March 19, 2024

The virtues and the vices of the outrageous  

A Norwegian bioethicist, Anna Smajdor, recently set out a case for “Whole Body Gestational Donation” – using the wombs of brain-dead women as surrogate mothers – in a leading journal. The response was predictable. As she commented afterwards:

“I was called a misogynist, a Nazi, an evil scientist, a science illiterate, a far-right extremist, a far-left extremist, and much more. Amidst this sound and fury, it seems that it is more fun to embark on a witch hunt than to grapple seriously with questions about what happens to us if and when we become brain dead.”

Her purpose, she explained, was not to advance this as a serious proposal, but to play with the idea and see how far assumptions about surrogacy and organ donation could take her.
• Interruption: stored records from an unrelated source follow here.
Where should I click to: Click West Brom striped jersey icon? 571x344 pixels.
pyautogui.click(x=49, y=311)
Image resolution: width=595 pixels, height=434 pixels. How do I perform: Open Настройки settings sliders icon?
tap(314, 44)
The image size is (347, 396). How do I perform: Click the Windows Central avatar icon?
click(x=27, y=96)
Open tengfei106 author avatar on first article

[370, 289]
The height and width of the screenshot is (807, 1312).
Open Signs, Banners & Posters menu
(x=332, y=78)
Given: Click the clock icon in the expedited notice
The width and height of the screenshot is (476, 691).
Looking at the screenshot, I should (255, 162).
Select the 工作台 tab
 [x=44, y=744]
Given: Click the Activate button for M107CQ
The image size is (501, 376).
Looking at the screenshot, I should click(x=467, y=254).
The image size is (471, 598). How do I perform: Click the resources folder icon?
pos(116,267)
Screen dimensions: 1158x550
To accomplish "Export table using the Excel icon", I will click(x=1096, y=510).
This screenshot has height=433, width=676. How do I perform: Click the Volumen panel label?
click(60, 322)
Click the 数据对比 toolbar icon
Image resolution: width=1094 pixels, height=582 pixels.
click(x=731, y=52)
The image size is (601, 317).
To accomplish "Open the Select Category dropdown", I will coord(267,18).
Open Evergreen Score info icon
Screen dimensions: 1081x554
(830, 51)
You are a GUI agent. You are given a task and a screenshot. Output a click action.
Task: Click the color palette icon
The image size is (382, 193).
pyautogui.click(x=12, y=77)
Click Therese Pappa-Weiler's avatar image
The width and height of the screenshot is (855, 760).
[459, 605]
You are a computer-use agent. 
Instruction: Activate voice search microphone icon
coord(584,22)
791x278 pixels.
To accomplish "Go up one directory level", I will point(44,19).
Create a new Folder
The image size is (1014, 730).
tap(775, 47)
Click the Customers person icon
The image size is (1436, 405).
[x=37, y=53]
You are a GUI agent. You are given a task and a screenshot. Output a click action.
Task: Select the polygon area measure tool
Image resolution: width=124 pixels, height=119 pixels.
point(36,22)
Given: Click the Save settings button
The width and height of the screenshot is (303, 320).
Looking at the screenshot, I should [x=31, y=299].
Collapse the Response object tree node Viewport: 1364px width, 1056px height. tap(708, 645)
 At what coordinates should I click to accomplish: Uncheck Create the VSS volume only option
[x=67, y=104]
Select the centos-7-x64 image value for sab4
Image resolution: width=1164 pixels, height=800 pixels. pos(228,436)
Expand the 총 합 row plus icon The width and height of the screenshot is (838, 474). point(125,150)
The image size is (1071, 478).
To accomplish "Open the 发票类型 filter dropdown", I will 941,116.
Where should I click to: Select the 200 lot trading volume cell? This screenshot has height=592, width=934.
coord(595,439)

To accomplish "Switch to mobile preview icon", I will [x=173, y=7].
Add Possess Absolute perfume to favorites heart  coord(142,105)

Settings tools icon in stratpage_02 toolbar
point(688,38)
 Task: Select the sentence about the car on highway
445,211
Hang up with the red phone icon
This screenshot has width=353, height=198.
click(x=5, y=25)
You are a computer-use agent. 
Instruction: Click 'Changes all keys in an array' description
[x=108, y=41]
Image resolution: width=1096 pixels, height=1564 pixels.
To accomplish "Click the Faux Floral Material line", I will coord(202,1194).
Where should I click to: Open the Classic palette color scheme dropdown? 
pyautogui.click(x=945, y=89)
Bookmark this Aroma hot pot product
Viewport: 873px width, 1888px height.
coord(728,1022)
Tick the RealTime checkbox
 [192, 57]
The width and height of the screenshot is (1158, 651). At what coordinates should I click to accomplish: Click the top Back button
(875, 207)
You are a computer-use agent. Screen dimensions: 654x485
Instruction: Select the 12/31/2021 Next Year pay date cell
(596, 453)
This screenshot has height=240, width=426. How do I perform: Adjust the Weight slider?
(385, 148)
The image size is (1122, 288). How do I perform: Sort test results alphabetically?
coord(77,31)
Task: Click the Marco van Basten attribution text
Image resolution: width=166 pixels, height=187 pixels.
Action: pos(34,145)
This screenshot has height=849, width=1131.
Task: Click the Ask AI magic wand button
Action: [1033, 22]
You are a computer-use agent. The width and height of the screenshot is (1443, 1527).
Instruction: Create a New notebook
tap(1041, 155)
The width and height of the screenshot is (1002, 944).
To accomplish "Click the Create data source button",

The editor of the journal in which her proposal appeared, Theoretical Medicine and Bioethics, has used the controversy to explain why outrageous proposals have a place in bioethics. Daniel Sulmasy insists that he is not a fan of “whole body gestational donation”, but he contends that “such arguments can contribute to ethics (and to bioethics in particular) either by fostering more rapid progress in the field or by stimulating defenders of the moral status quo to deepen the arguments that justify the commonly accepted positions that these arguments challenge.”

Smajdor’s article was one of three challenges to conventional wisdom. The other two were equally controversial one. One proposed a welfare-funded sex doula program, on the assumption that sexual pleasure is a fundamental human right even for physically or mentally disabled people. The other asks whether vegans should have children – and answer No. “After all, humans will suffer in life, and having children is not necessary for a good life. Thus vegans, and probably vegetarians as well, should not have children.”

Sulmasy believes that being outrageous is not necessarily a virtue. “Philosophers might pose outrageous positions simply to shock and grab attention. Such motives spring from cynicism and nihilism. One can do ethics unethically. The posing of outrageous arguments never ought to spring from such motives.”